Je ne prendrai pas le chemin de certains des commentateurs que l'on trouve sur Amazon, qui semblent n'avoir en fait pas lu le livre, à se concentrer sur une attaque contre la seule posture d'E. Faye, voire à injurier l'éditeur. Dans les deux cas, ce n'est pas faire justice à cet ouvrage impliquant de nombreux contributeurs en des articles renseignés, historiquement détaillés, et dans l'ensemble mesurés.
Pour que les choses soient claires, je me retrouve assez, dans ce débat, dans ce qu'en dit par ailleurs J.-M. Salanskis : dire Heidegger nazi ne suffit pas à déconsidérer sa philosophie, non plus que montrer ce que certains de ses philosphèmes doivent à cet engagement (l'être-pour-la-mort, par exemple) ne disqualifie pas l'ensemble de ses geste dans la philosophie. Le travail réellement philosophique ne se résume pas à celui (important, voire nécessaire, au demeurant) du tribunal, mais bien à ce qui peut être fait de philosophique à partir des analyses critiques de l'oeuvre.

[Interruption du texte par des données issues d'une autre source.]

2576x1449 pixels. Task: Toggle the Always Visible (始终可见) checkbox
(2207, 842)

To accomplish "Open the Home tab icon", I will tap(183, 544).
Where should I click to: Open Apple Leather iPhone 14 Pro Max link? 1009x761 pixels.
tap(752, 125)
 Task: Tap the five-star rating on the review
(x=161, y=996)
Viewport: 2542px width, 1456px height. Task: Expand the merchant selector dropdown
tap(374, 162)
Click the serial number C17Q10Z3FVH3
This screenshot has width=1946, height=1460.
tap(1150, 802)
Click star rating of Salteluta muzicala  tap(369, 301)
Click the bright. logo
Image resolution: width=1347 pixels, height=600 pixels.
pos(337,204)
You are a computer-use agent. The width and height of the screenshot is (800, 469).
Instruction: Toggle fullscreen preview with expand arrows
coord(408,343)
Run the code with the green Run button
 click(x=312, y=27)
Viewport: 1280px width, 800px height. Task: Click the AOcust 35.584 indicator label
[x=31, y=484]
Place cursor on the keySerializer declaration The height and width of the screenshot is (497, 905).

On a alors plusieurs options :
Le déni : il est représenté par les commentaires cités plus haut, qui, à ne pas se porter à hauteur de la critique, forte, essentielle, de l'engagement nazi du philosophe, occultent ce que sa pensée peut avoir de profondément inquiétant ;
Le rejet : c'est la position d'E. Faye. Elle a, selon moi, deux intérêts : en portant vigoureusement la question sur la place publique, elle amène certains à réviser et nuancer leurs opinions, et elle fédère les travaux critiques. Pour autant, cela s'arrête-là. Je ne puis qu'abonder dans la perspective de ses opposants : la position d'E. Faye, aussi éclairante soit-elle par endroit, sape sa légitimité par des conclusions que ses prémisses ne portent pas - sur-généralisation de l'influence du nazisme de façon à dégommer un ennemi philosophiquement (et non pas seulement politiquement) dérangeant du champ philosophique - et ça, c'est particulièrement sale.
L'étude historique documentée : c'est de cela dont sont faits la plupart des articles de ce recueil. Ils ont l'intérêt de très clairement mettre en évidence ce que Bourdieu avait constaté en son temps, à savoir la récupération par Heidegger de la rhétorique völkisch, et, ce que Bourdieu n'avait pas fait, la façon dont elle fonctionne à l'intérieur du dispositif de Sein und Zeit et des textes politiques de l'époque.
Au moment où j'écris ces lignes, je ne me souviens plus dans le détail des différentes, souvent précises et parfois passionnantes études de l'opus. Mais j'en retiens un satisfecit : elles m'ont permis de considérablement réviser ma compréhension de l'oeuvre. Je ne lis plus Être et Temps de la même façon - les thèmes profondément réactionnaires m'y apparaissent de façon visible. Je le dois à cet ouvrage, plus précis et souvent moins emporté que les anathèmes stériles de Faye. Cela me permet de circonscrire plus clairement les gestes philosophiques qui ne tombent pas sous le coup d'une orientation politique de la pensée, et de repérer la façon dont ils s'emmêlent à des motivations plus obscures - sans que je puisse dire si Heidi cache ces gestes de façon consciente, faisant d'Être et Temps un texte cryptique, ou s'il est agi par ses idées politiques alors même qu'il tombe sur ces façons essentielles de résoudre les questions ontologiques qui le font, à mon sens à juste titre, un philosophe majeur du XXè siècle.
Au final, j'en ressors avec l'idée d'un Heidegger assez clairement nazi et dont la pensée a toujours embrassé les flux réactionnaires völkisch propres à son milieu, mais qui tombe sur une expérience de l'être qui, en Occident, était inédite (aurait-elle des signes avant-coureur, par exemple dans la mystique rhénane). Ses façons philosophiques relèvent d'un nouage complexe entre ces deux fils, l'un prenant parfois le dessus de l'autre, sans qu'aucun des deux ne parviennent jamais à pouvoir être isolé l'un de l'autre. En ce sens, je suis désormais assez d'accord avec une version de la formule de Faye : oui, Heidegger a bien introduit du nazisme en philosophie, mais, non, il n'y a pas introduit le nazisme. Et c'est bien pour cela que le travail critique et le commentaire de l'oeuvre restent des problèmes vivants qu'aucun retour sur la place publique de la question du nazisme de Heidi n'ont réussi à dissoudre.